The 51st HK Arts Festival

Tradition Meets Modernity in Kevin Cheng's Brave New World

Text / Felix Yeung

The Chinese sheng has a long history, so how can it be used to interpret the meaning of "tradition" in modern times? At the upcoming Hong Kong Arts Festival, Hong Kong-born sheng musician Kevin Cheng will bring us a programme that attempt to answer this question.

Searching for the roots of the sheng

Encyclopedia Britannica tells us that the earliest image of the sheng dates back to around 1100 BC, and the earliest surviving instrument can be traced to the Han dynasty. It has mainly been an ensemble instrument throughout its 3,000 years of history.  Hong Kong-born sheng musician Kevin Cheng says: "Since the founding of Modern China, all disciplines have been flourishing, and the sheng needed its own traditional repertoire. Therefore, Shanxi-born composer Hu Tianchuan wrote The Phoenix Unfolds its Wings in 1956 and established the sheng solo tradition. It was convenient that Hu based it on Shanxi traditional bangzi tunes."

A custom-made performance

Cheng's fateful encounter with the musical instrument goes back to his first year in secondary school, when he joined the Chinese orchestra and picked up the sheng on his teacher's recommendation, both because it sounded good and no-one else was playing it. The next year, Cheng won an inter-school music competition with his sheng, and the rest is history.

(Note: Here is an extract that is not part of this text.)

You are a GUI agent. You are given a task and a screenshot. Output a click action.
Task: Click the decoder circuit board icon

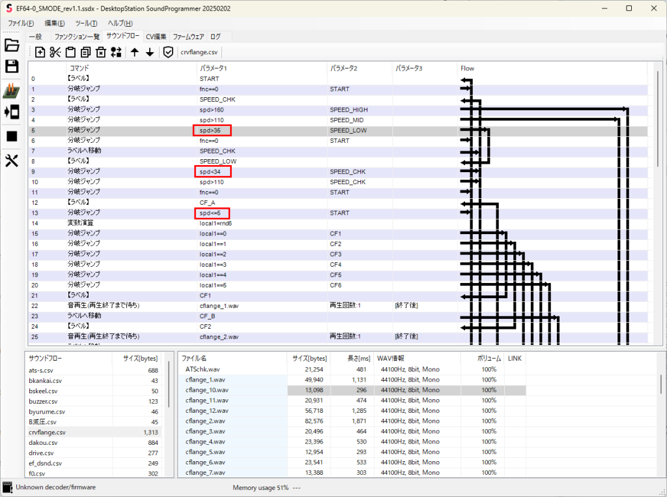pyautogui.click(x=12, y=91)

Cheng recalls a memory from his school days: "I studied in a church school, and the hymnbook used numbered musical notation, which was also used in Chinese musical scores when we learned them. A fellow sheng player at school picked up the hymnbook and started playing hymn tunes with the sheng. It was unexpectedly beautiful! While I worked in Singapore during the past few years, I also saw the development of diverse possibilities in Chinese music. Singapore, being so multicultural, does not share the burden of 'inheriting tradition' as in mainland China." Cheng believes that as the sheng does not have an historical soloistic tradition, there are infinite possibilities when it comes to writing new music or arrangements for the instrument. 

Cheng will present a diverse programme for traditional sheng and keyboard sheng with traditional Chinese, Nanyang (Southeast Asian), Indian and Western elements.  Cheng particularly likes one of the commissioned works, A Martial Dance, by Hong Kong composer Pong Law, in which popular Chinese tunes from martial arts films are quoted. The sheng player also participated in the creative process, making the piece an idiomatic and virtuosic display of the instrument.

In Cheng's ingeniously arranged programme, tradition and modernity collide and intermingle with each other, materialising an intercultural dialogue that transcends time and space through music.